Items from a dataset:
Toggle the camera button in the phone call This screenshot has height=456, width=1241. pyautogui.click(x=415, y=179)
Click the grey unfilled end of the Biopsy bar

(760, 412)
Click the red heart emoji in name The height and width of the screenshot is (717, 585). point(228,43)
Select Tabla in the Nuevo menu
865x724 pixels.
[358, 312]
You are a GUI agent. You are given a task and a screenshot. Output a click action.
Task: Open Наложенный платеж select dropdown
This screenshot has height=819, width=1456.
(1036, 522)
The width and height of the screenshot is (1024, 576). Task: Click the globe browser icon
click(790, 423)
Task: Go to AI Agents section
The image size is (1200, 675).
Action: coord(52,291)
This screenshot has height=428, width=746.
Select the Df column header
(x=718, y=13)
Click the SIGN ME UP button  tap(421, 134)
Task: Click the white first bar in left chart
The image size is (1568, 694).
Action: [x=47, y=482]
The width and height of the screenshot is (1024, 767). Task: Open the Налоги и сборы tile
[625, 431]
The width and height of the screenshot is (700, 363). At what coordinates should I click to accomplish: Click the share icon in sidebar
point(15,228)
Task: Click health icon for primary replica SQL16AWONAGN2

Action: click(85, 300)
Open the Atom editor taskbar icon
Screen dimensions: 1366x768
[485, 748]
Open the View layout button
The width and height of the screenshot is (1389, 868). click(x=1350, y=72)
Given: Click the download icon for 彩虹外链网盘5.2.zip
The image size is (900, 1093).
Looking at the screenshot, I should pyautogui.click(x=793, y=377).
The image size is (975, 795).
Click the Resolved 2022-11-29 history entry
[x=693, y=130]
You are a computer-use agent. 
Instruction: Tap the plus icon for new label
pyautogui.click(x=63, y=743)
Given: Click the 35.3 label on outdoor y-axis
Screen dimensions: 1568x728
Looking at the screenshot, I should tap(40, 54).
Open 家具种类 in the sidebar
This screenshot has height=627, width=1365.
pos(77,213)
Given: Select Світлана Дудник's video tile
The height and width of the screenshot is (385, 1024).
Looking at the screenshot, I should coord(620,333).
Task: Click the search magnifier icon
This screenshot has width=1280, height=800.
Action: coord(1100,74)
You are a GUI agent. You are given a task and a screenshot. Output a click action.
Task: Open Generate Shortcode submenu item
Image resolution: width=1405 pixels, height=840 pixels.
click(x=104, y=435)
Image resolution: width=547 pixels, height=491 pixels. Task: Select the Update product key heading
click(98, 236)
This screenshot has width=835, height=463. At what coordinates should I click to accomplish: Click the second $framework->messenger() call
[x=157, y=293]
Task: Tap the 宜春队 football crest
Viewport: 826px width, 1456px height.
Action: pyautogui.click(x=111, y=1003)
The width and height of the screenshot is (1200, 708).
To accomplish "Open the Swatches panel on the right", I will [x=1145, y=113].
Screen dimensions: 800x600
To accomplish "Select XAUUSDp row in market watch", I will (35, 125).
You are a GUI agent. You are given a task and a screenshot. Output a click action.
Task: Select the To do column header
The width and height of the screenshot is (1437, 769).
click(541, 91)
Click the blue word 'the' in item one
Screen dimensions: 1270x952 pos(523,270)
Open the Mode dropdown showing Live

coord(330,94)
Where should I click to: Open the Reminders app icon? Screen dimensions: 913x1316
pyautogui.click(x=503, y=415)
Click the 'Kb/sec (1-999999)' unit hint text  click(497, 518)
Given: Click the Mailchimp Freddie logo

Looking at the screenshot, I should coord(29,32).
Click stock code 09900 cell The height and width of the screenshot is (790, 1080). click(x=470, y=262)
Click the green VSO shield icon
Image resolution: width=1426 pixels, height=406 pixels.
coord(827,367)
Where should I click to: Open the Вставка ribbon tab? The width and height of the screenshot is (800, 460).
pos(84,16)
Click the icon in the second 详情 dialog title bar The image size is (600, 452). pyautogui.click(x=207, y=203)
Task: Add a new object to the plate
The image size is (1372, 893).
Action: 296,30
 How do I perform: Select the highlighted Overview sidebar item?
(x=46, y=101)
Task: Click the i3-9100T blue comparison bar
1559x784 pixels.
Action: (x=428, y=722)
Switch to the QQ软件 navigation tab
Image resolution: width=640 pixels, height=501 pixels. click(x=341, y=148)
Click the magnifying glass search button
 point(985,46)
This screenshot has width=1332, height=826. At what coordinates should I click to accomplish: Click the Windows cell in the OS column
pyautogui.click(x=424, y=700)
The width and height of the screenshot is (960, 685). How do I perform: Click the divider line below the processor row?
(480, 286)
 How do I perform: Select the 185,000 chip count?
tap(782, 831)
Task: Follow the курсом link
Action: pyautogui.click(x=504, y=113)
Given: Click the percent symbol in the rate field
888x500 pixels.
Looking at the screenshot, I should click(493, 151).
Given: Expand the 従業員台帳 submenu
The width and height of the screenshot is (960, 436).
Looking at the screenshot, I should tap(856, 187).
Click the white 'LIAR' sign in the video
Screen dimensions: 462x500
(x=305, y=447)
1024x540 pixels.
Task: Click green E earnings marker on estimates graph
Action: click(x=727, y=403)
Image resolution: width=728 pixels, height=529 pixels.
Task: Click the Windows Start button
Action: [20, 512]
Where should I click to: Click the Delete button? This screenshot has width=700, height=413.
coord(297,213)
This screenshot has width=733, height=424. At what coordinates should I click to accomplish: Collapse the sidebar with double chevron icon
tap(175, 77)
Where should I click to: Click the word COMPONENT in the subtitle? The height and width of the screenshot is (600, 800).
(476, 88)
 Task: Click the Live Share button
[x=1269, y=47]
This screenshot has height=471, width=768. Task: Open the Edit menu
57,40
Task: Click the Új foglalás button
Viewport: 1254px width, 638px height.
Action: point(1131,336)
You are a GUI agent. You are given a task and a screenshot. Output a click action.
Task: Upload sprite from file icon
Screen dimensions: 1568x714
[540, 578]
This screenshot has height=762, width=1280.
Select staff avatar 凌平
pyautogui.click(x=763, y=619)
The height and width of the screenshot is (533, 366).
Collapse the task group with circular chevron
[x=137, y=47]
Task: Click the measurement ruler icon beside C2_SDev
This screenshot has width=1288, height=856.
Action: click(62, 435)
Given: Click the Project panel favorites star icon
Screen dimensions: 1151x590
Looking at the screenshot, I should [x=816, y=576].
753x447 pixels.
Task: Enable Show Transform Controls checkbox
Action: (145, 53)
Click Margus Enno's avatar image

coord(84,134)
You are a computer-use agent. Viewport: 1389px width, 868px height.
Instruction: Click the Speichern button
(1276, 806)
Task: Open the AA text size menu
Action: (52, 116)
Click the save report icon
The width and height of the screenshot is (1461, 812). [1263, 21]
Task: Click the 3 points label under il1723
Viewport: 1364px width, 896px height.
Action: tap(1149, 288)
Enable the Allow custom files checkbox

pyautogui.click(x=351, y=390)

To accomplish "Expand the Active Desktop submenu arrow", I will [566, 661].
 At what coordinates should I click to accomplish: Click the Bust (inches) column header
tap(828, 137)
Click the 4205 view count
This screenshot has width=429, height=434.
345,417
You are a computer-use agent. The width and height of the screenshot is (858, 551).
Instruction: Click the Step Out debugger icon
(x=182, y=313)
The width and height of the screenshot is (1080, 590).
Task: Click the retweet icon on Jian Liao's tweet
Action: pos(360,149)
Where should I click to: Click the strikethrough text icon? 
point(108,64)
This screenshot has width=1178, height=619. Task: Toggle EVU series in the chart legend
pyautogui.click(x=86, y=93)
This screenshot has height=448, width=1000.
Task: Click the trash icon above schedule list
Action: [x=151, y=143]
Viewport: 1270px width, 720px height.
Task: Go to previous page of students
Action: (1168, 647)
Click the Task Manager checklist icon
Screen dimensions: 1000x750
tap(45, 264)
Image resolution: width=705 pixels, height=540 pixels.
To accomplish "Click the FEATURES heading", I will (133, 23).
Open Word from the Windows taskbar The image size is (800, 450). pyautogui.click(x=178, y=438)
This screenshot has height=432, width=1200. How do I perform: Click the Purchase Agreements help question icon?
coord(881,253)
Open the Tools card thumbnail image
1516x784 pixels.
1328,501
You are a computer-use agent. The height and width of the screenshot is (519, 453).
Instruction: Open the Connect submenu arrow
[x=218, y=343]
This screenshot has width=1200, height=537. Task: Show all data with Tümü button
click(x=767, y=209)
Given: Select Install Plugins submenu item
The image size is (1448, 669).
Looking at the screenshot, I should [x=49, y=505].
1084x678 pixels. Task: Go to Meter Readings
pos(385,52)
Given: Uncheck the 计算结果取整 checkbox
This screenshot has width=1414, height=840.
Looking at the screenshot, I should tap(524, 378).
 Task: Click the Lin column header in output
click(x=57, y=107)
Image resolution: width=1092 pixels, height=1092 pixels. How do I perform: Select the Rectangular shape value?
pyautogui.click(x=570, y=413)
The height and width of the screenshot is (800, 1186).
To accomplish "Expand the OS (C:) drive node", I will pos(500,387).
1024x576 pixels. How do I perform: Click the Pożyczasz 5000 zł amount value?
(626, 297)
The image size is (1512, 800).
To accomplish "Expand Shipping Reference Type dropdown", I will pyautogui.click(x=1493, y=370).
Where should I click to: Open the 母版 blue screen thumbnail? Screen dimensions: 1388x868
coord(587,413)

INSTRUCTIONS FOR THE TASK = Only those lines of the entries above that run from the line containing "Instruction: Click the Step Out debugger icon" to the line containing "Open Word from", both included, should be transcribed exactly.

COMPLETED TASK =
Instruction: Click the Step Out debugger icon
(x=182, y=313)
The width and height of the screenshot is (1080, 590).
Task: Click the retweet icon on Jian Liao's tweet
Action: pos(360,149)
Where should I click to: Click the strikethrough text icon? 
point(108,64)
This screenshot has width=1178, height=619. Task: Toggle EVU series in the chart legend
pyautogui.click(x=86, y=93)
This screenshot has height=448, width=1000.
Task: Click the trash icon above schedule list
Action: [x=151, y=143]
Viewport: 1270px width, 720px height.
Task: Go to previous page of students
Action: (1168, 647)
Click the Task Manager checklist icon
Screen dimensions: 1000x750
tap(45, 264)
Image resolution: width=705 pixels, height=540 pixels.
To accomplish "Click the FEATURES heading", I will (133, 23).
Open Word from the Windows taskbar The image size is (800, 450). pyautogui.click(x=178, y=438)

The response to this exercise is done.